When averaging over all trials for a specific subject, the signal of interest stands out while the noise decreases. Theoretically, a high number of trials would completely cancel the noise. A researcher might favor a type of calculation depending on the application the study is aimed at. To characterize an ERP, one might prefer to average per subject to remove intra-subject variability and to get a noise-free signal. When designing a new study, the weighted mean effect size could be used to predict the minimum number of subjects to include in the experiment. However, it should be noted that, because nearly all reviewed studies compute subject-dependent averages, the results shown in the tables are only valid for similar computations.

Conclusion

The current review summarizes the subsets of EEG electrodes corresponding to the most significant cortical source activations. Sample sizes were estimated depending on the effect sizes values to obtain a statistical power of 80%. For every electrode, the weighted mean Cohen’s d provides the magnitude of the corresponding effect size. It should be noted that each element in a subset must have a large Cohen’s d with a high lower bound confidence interval, confirming its significance.

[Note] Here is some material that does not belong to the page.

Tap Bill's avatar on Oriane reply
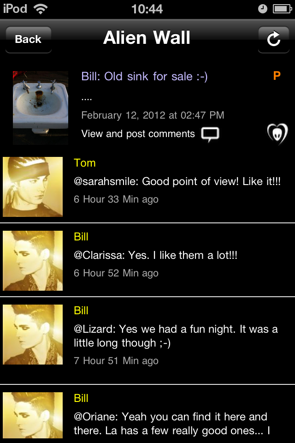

For each of the four commonly used BCI paradigms—MI, ME, SSVEP, and P300—the core channel selection (CCS) was extracted from the defined groups. These CCS allow implementing semiparametric algorithms that could adapt to various modalities of these paradigms. A meta-analysis with a greater number of studies would lead to more specifically adapted and extended subsets. Ideally, this meta-analysis should be followed by a sufficiently powered experiment that would assess the validity of the different CCS. It could also be interesting to compare the CCS to other data-driven channel selection methods.

A relevant definition of subsets would replace the nonparametric channel selection procedure while reducing the computational complexity and optimizing the BCI accuracy. This knowledge-based channel selection framework would have the advantages of practicality and rapidity, allowing for an easy implementation.